**DESCRIPTION OF THE TASK:** Begin at the line below that holds "Task: Click the Switzerland flag icon" and end at the line that holds "Task: Click the George Morkos name in header", transcribing each line exactly and skipping any picture.
DATA FOR ANALYSIS Block Start
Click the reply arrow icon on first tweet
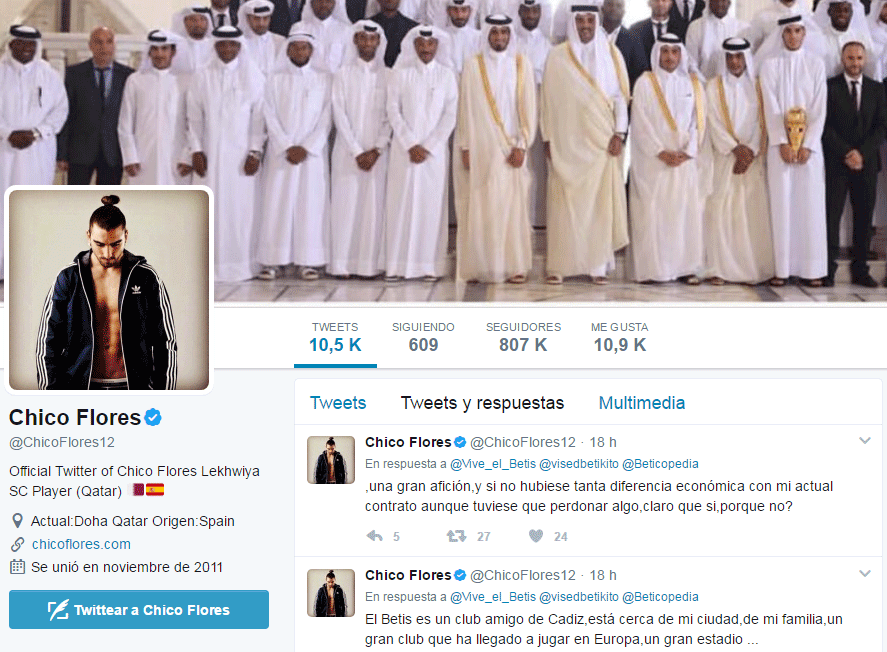Screen dimensions: 887x652 [x=374, y=536]
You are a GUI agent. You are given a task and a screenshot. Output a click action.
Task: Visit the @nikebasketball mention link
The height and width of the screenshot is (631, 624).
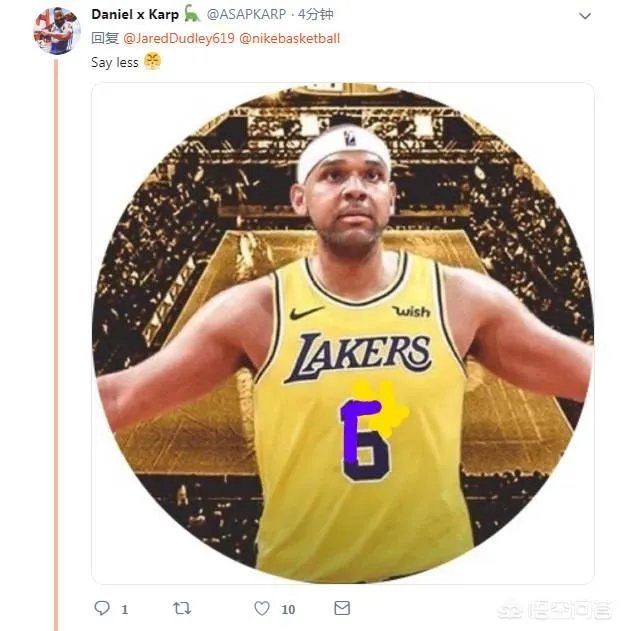[x=289, y=38]
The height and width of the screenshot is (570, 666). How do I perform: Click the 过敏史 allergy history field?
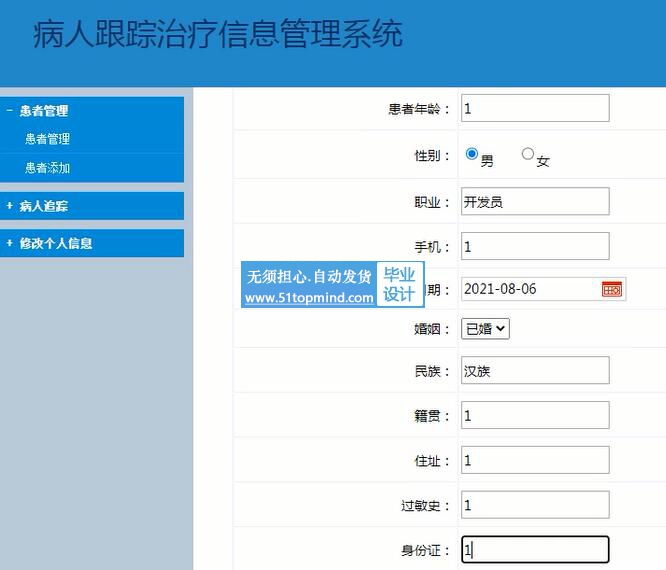535,505
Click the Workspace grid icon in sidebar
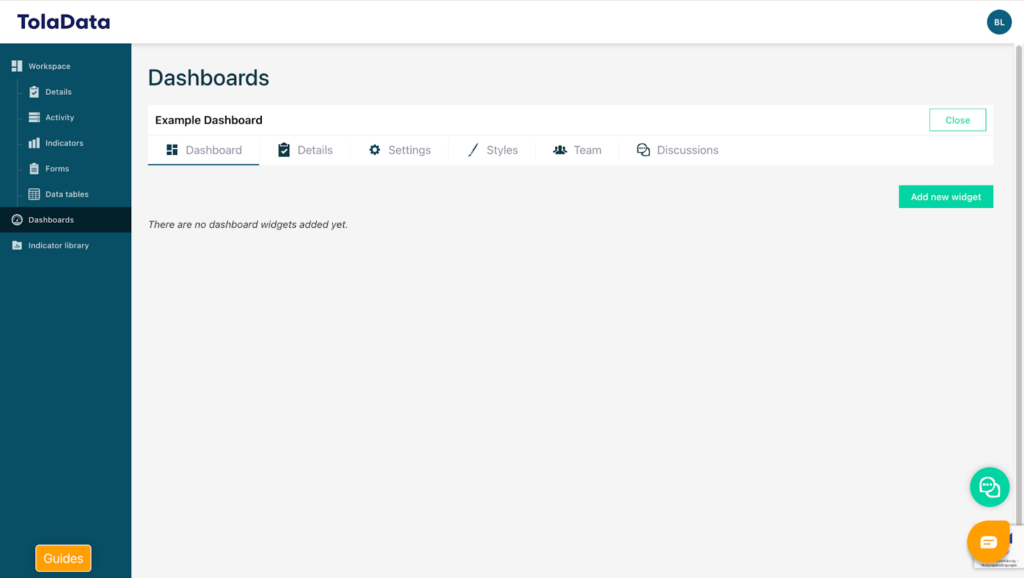Image resolution: width=1024 pixels, height=578 pixels. coord(17,66)
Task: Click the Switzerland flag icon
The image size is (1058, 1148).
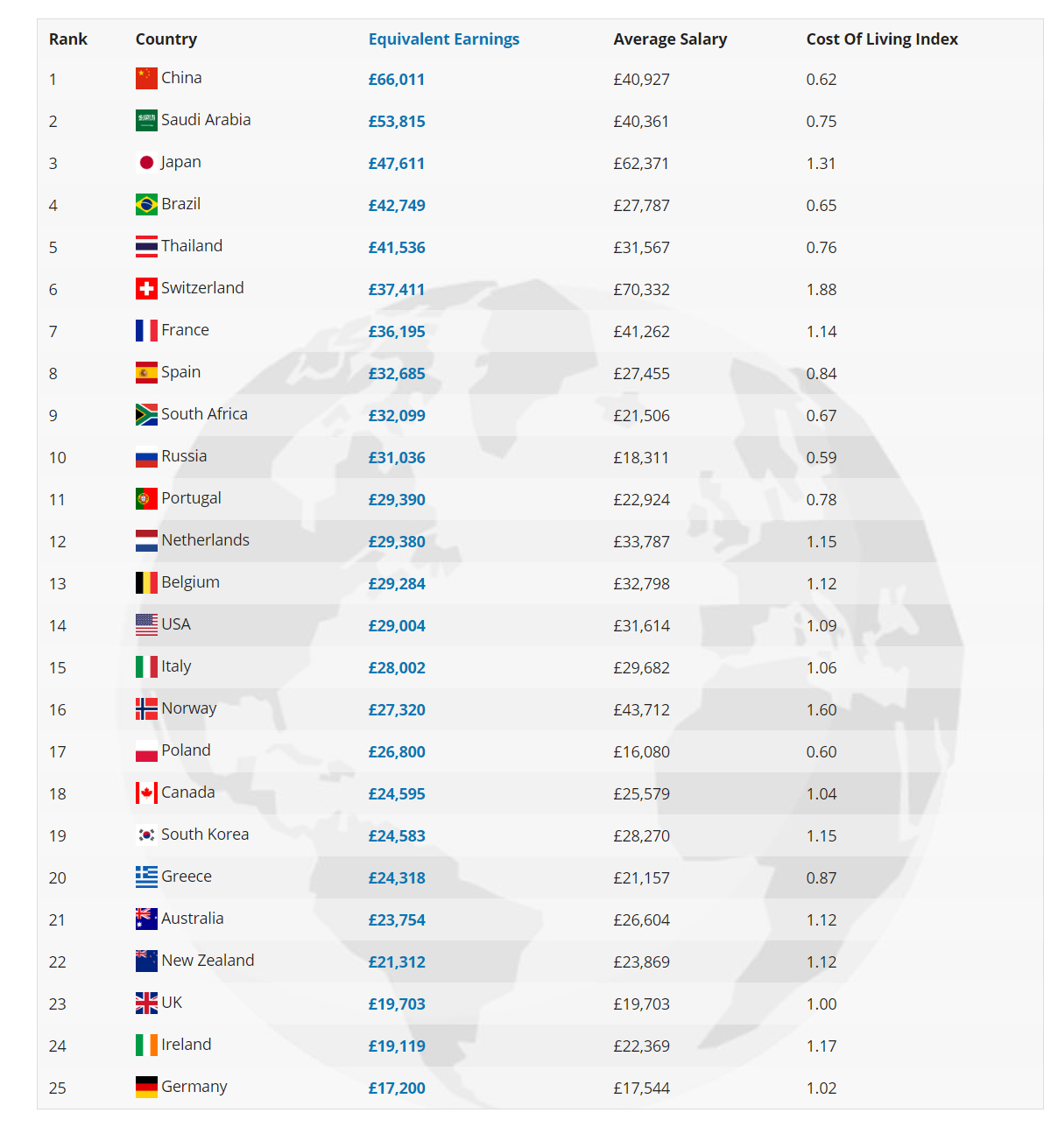Action: pyautogui.click(x=146, y=288)
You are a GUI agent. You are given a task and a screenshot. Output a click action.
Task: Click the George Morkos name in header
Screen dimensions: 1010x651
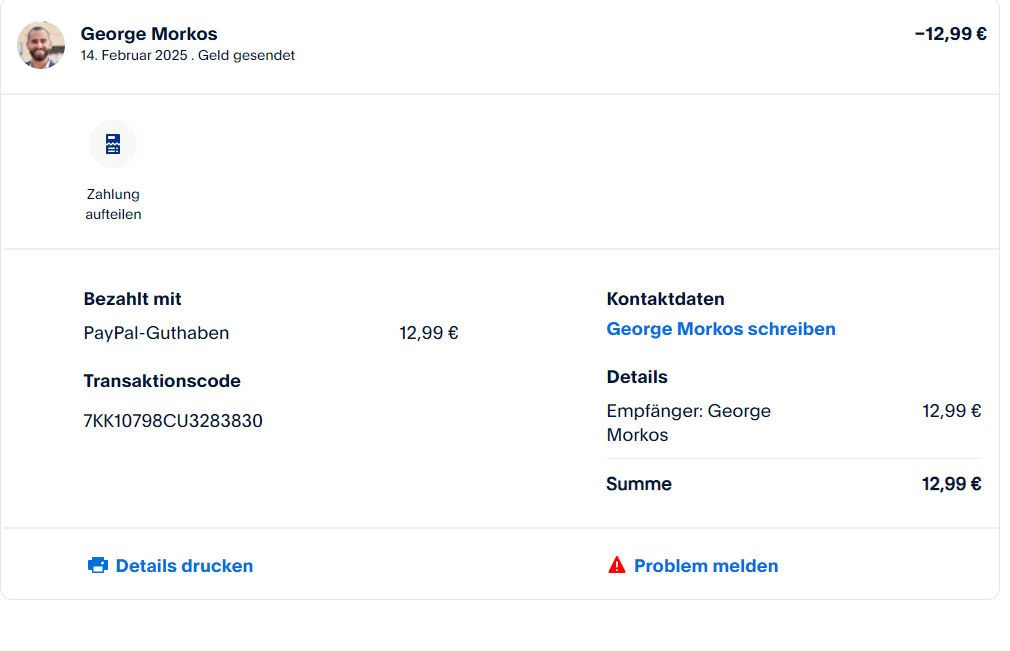(149, 34)
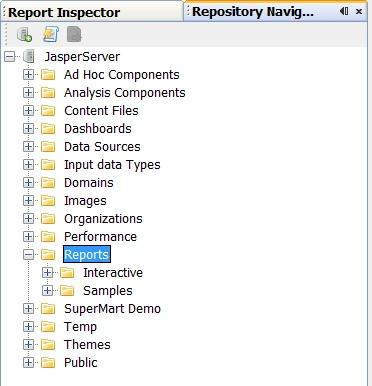This screenshot has width=372, height=386.
Task: Expand the Interactive subfolder
Action: 48,273
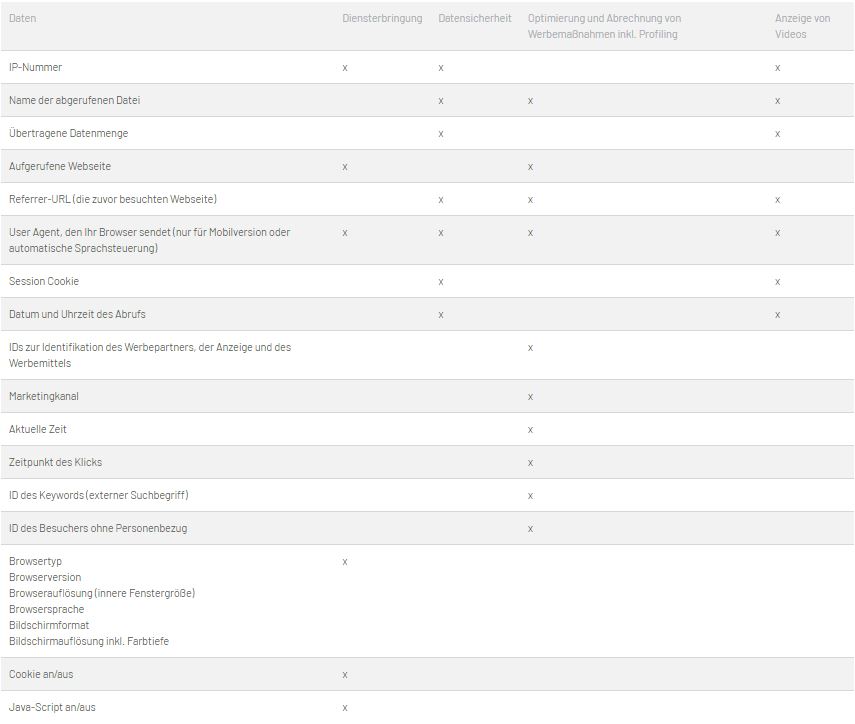Click the Cookie an/aus x mark
The image size is (855, 724).
[345, 675]
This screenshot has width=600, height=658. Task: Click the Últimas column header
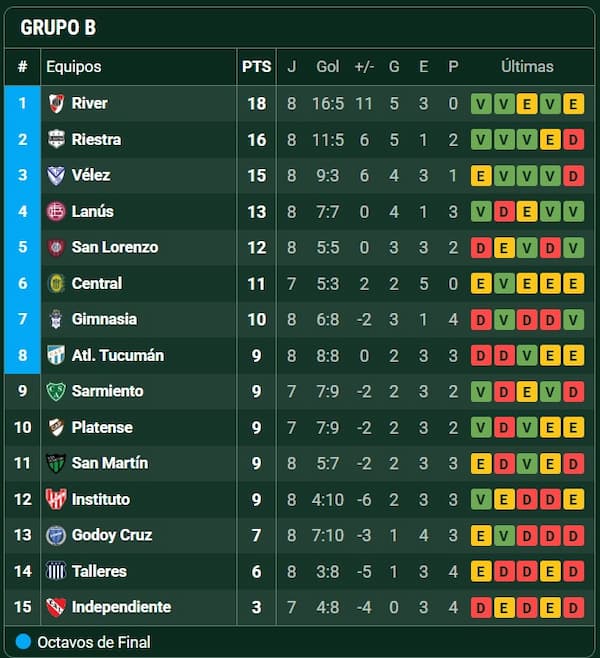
DATA FOR ANALYSIS Block End
**WRITTEN ANSWER:**
Task: Click the Switzerland flag icon
The image size is (1058, 1148).
Action: pyautogui.click(x=146, y=288)
You are a GUI agent. You are given a task and a screenshot. Output a click action.
Task: Click the George Morkos name in header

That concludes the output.